Enzymatic hydrolysis of starch in a fixed-bed pulsed-flow reactor

  • A. Sanromán
  • R. Chamy
  • M. J. Núñez
  • J. M. Lema
Session 4 Bioengineering Research

Abstract

One of the most important problems in the design and operation of fixed-bed biological reactors is the control of the process rate by mass-transfer limitations. In order to overcome this problem, a new technology, based on the use of pulsed reactors, was developed. A new type of pulsing device, giving a see-saw-type of disturbance, was assayed. To quantify the possible improvement obtained, we have chosen as an example the hydrolysis of concentrated starch solutions by glucoamylase (fromAspergillus niger) immobilized on chitin slabs. The reactor has an internal diameter of 50 mm and a bed height of 200 mm. Temperature was controlled at 25°C, and the working hydraulic retention times were from 0.29 to 1.8 h. The results revealed that pulsation helps to lessen the diffusional difficulties, since the maximum reaction velocity increased 10%. Additional improvements, up to 20% in some cases, are achieved by recycling a part of partially converted feed.

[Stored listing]
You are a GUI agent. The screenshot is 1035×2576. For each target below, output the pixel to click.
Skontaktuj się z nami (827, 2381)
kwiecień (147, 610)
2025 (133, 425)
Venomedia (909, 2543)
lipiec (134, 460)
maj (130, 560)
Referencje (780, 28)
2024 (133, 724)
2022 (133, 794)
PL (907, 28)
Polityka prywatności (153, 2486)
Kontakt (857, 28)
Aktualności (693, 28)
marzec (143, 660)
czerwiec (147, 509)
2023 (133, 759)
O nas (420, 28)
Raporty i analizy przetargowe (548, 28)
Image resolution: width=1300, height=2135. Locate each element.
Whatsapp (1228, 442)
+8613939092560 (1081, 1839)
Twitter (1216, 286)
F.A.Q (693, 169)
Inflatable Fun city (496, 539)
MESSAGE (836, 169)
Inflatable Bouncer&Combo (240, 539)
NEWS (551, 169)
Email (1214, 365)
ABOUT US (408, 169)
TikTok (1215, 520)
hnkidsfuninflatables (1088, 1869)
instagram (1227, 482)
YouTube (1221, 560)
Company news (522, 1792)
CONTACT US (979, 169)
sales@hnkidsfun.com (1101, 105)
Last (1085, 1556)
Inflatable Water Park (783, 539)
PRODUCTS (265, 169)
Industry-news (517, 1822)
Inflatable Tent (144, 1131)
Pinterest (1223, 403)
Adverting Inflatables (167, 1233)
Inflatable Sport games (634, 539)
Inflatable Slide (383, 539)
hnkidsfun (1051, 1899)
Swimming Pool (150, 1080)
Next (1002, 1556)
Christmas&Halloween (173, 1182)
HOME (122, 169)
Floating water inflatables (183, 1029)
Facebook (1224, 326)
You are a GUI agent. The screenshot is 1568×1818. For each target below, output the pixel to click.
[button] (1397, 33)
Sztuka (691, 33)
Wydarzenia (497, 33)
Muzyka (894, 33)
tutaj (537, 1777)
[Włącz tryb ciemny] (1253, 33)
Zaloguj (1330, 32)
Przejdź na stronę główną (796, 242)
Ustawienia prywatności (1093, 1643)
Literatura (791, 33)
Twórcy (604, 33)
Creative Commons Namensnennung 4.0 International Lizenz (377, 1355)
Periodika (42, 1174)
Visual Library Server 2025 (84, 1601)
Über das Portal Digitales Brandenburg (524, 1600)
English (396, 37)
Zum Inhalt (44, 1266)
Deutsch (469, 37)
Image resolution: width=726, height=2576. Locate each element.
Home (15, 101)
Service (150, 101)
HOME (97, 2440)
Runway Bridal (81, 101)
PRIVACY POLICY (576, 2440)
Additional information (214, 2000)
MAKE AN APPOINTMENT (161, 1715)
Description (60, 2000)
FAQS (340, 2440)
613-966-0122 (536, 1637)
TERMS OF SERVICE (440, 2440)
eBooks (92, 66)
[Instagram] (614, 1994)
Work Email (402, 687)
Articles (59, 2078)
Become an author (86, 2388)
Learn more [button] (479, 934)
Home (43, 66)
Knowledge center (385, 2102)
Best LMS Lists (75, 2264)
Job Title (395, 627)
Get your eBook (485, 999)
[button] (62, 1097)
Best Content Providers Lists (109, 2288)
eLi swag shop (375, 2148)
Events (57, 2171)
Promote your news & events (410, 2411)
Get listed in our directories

**WORK TO COMPLETE**
In the abstract on starch hydrolysis, at what temperature was the reactor controlled?

**RESULT BELOW**
25°C